INPUT
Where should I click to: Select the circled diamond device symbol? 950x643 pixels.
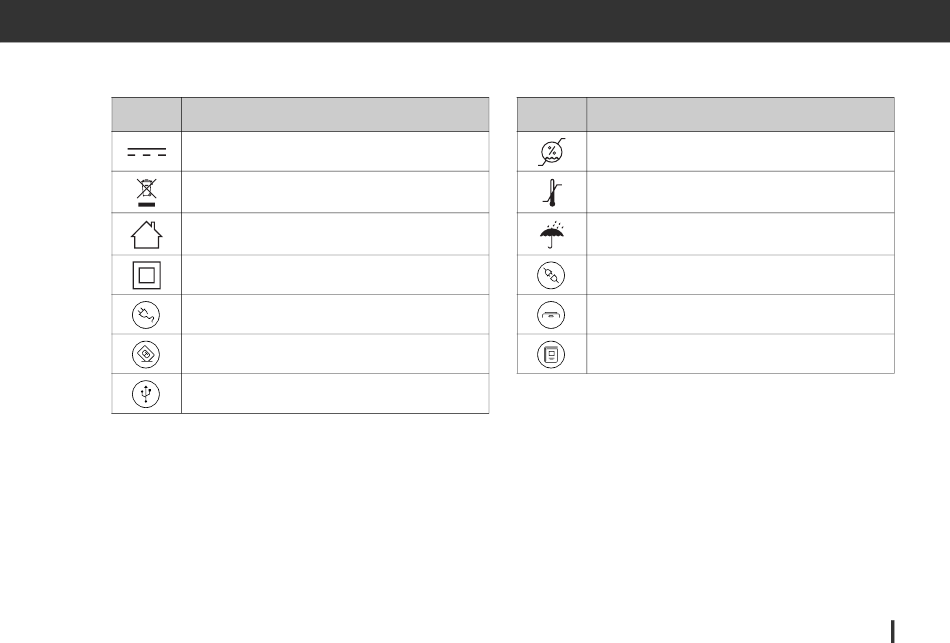(x=146, y=355)
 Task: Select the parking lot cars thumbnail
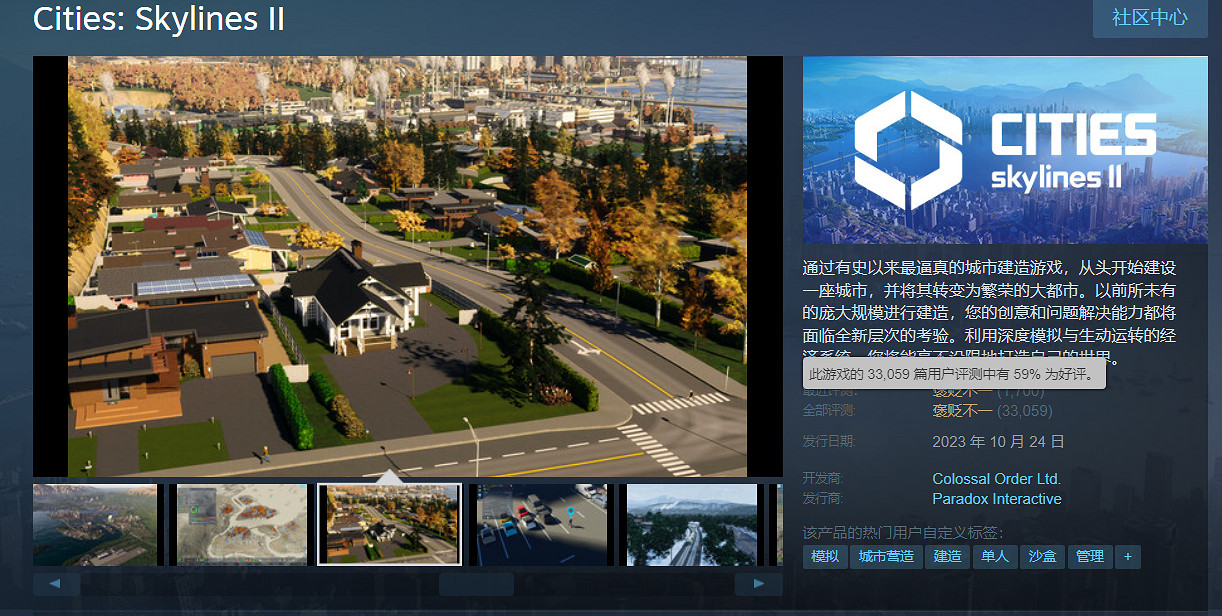pos(538,525)
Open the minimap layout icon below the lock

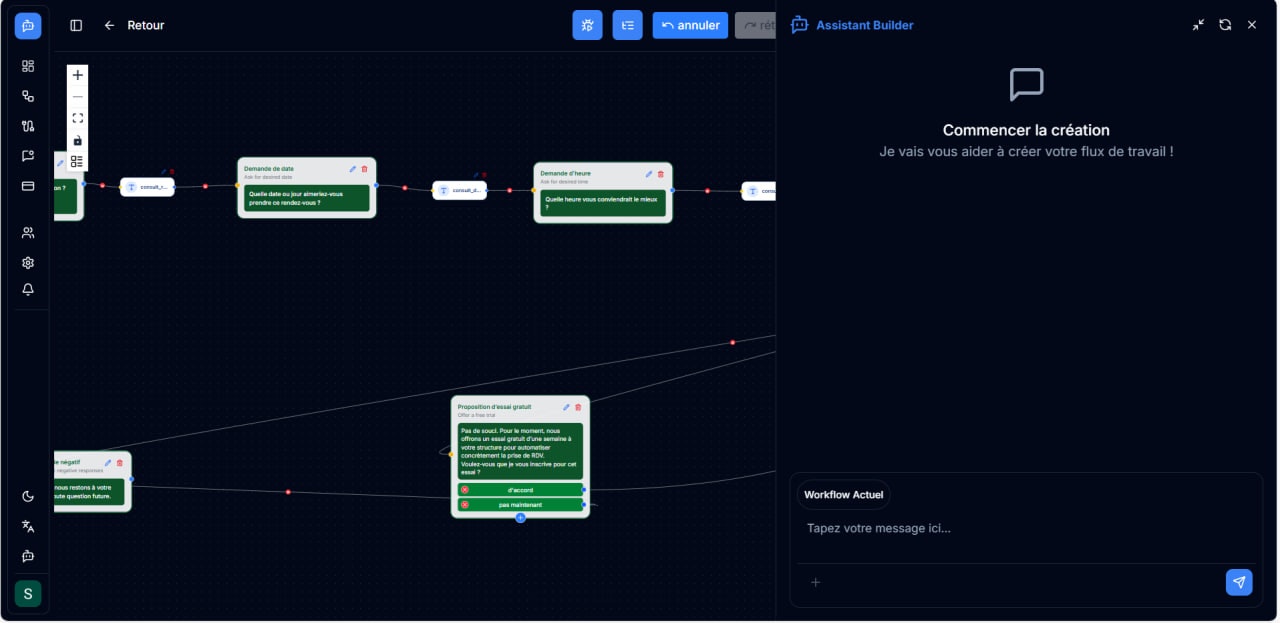[77, 161]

EXERCISE OBJECTIVE
Repeat all three items above word for word, leaving out the pictures.

COMPLETED EXERCISE
Where should I click to: Select the circled diamond device symbol? 950x643 pixels.
(x=146, y=355)
 Task: Select the parking lot cars thumbnail
pos(538,525)
Open the minimap layout icon below the lock

[77, 161]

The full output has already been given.